Latin America is home to many opportunities and is one of the emerging markets that will dominate the iGaming conversation throughout 2021.
Countries that have regulated their gambling markets are experiencing steady revenue growth from online casinos and sportsbooks, and countries that are preparing favorable regulations are anticipating astonishing levels of growth in the near future.
The regulatory status of online gambling varies across the continent. Some countries, such as Ecuador and Brazil, currently ban all forms of gambling – with the understanding that online gambling is included – except state lotteries.
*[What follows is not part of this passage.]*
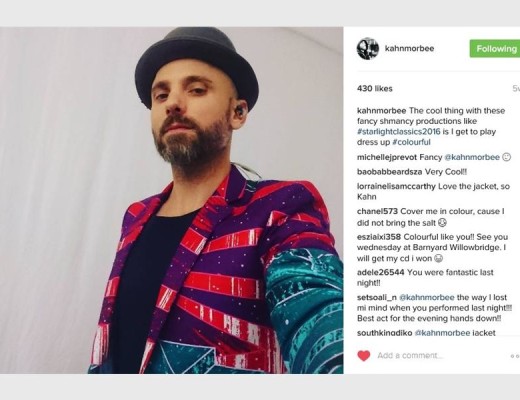Click the red heart like icon
Screen dimensions: 520x400
click(x=364, y=356)
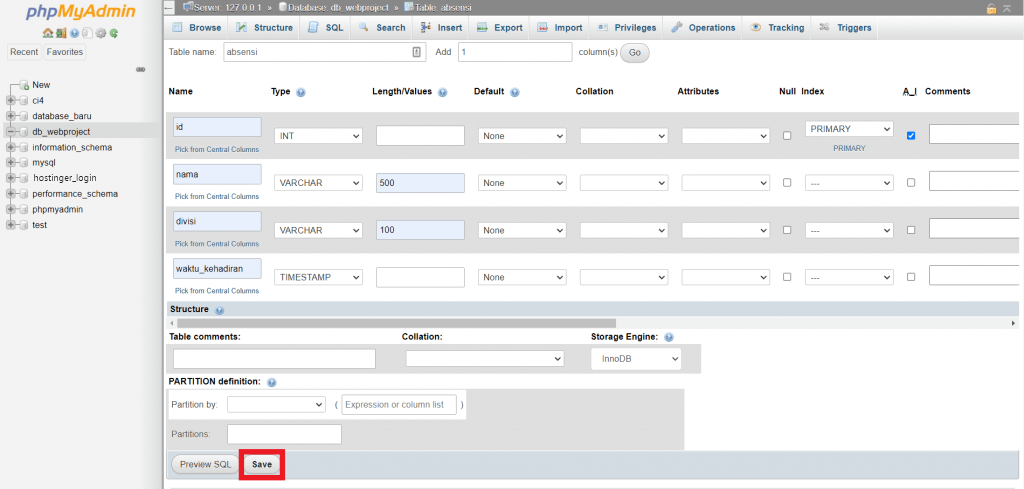
Task: Open the Type dropdown showing TIMESTAMP
Action: coord(318,277)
In other countries, although it is not officially regulated, it is not actively banned.
The second-largest economy in Latin America, Argentina is the fourth largest country with a population of almost 45 million. Gambling is regulated from one province to another, and authorized operators may offer their services only to residents of the province in which they are licensed. In the provisions that have chosen to regulate gambling, operators are allowed to offer virtually all forms of gambling.
It is estimated that by 2021 the online gaming and betting sector will generate annual revenues of $ 2.4 billion. In an effort to recover from the 2020 crisis, the government has changed the federal tax on online gambling from 2% to 5%. This is separate from provincial and municipal taxes; Buenos Aires province taxes operators 25% of their gross gaming revenues. In the city of Buenos Aires, the fee is 10% for GGR.
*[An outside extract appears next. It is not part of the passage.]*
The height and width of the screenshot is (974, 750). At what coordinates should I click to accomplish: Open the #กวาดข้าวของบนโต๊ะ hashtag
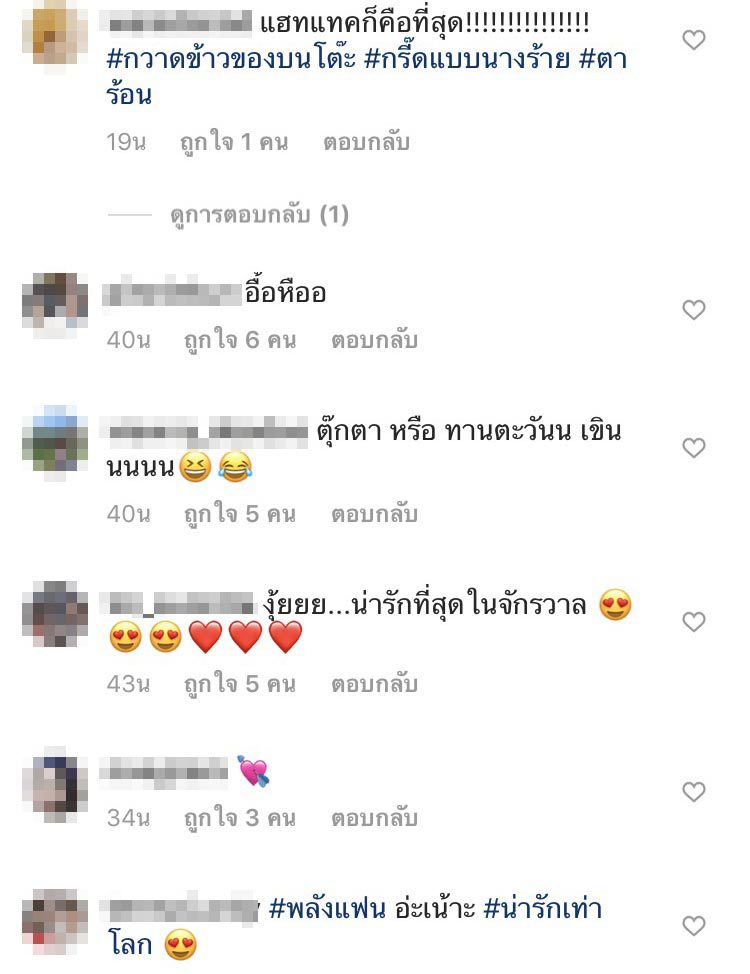(231, 59)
Argentina is one of the countries that regulate gambling advertising. Only authorized operators can advertise in the country, and the advertisements are not allowed to present or target minors and not to be misleading.
The largest and most populous country in Latin America, Brazil is a sleeping giant that has woken up. In 2021, most forms of gambling are banned, although in 2016 a special commission was formed to develop regulations for the sports betting sector, and the legislation was finally adopted in 2018, but the implementation of the scheme was postponed.
The legislative process involved public consultations that brought almost 2,000 suggestions from 600 gaming companies. Eventually, sports betting will be privatized, lotteries will be run by state governments, and jockey clubs will continue to offer race betting. The new regulations are expected to enter into force by mid-2021.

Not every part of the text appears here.